I’ll start by conceding that the problem I’ll be discussing was MINE, not Xfinity’s.
But we didn’t know that for a long time.
Recently my 2 year contract with Xfinity lapsed and my bill jumped $50 per month. I called to renegotiate.
They responded with a new plan that had the same TV channels and bumped the Internet speed from 200Mbps to 800Mbps. While I didn’t NEED that speed increase, faster is always better.
So after a couple of days, I tried a speedtest.
Hmmm. 250Mbps. What’s up with that?
So I looked at my modem, a CISCO DPC3008. While it is DOCSIS 3.0, it only has 8 download channels. This limits it to 340Mbps.
Maybe that was the problem. Not.
But it was time for a new modem anyway so I got an Arris SB6190. It was still DOCSIS 3.0 but had 32 download channels for 1.4Gbps.
Maybe that would fix it. Not.
So I called Xfinity for support. I got a representative in Honduras who was very thorough. His thinking was that there was a cap still in place somewhere but he couldn’t see it. So he dispatched a technician.

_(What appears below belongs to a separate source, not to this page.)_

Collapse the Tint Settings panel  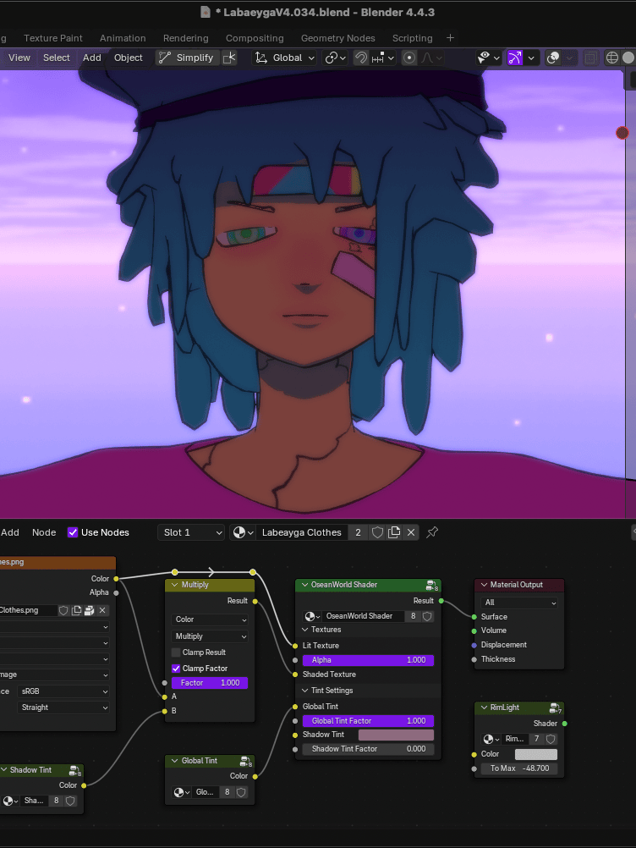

The technician showed up. His diagnosis was that I had a bad coupling on the coax going into the modem. Not.
I was still at 250Mbps.
I placed another service call. This time the technician didn’t even show up. He just called.
He said that I needed a different bootfile. His attempts at downloading a new one didn’t work. He said that was because I needed a DOCSIS 3.1 modem.
And that’s the end of the Xfinity lack of support story. Hours and hours of my time. Several hours of Internet down time while replacing/testing hardware. Hundreds of dollars spent. Two technicians dispatched neither of whom was capable of diagnosing a problem.
So I decided to take the advice I gave to one of my Unix admins when he was troubleshooting a dial-out modem on an HP 9000.
FOLLOW THE WIRE.
I took a laptop with a gigabit Ethernet port and plugged it directly into the Netgear CM2000.
Bingo! I got 650Mbps.
Then I plugged that laptop into the LAN port on my router.
250Mps.
As Pogo said, “We have met the enemy, and he is us.”
So off to Google I went.
What I FINALLY found was that the RT-AC68R defaults to using the CPU to perform NAT acceleration. But the RT-AC68R has dedicated hardware that it can use. When I dug down into the settings and switched “NAT Acceleration” to “Auto”, all was well!
The switch point where you should use the dedicated hardware is 150–200Mbps so I hadn’t stumbled on it earlier.
Then I switched back to the Arris SB6190 and returned the Netgear CM2000. I still got 850Mbps.
Lessons learned: 1) Fast home Internet is a challenge and 2) Xfinity is no help.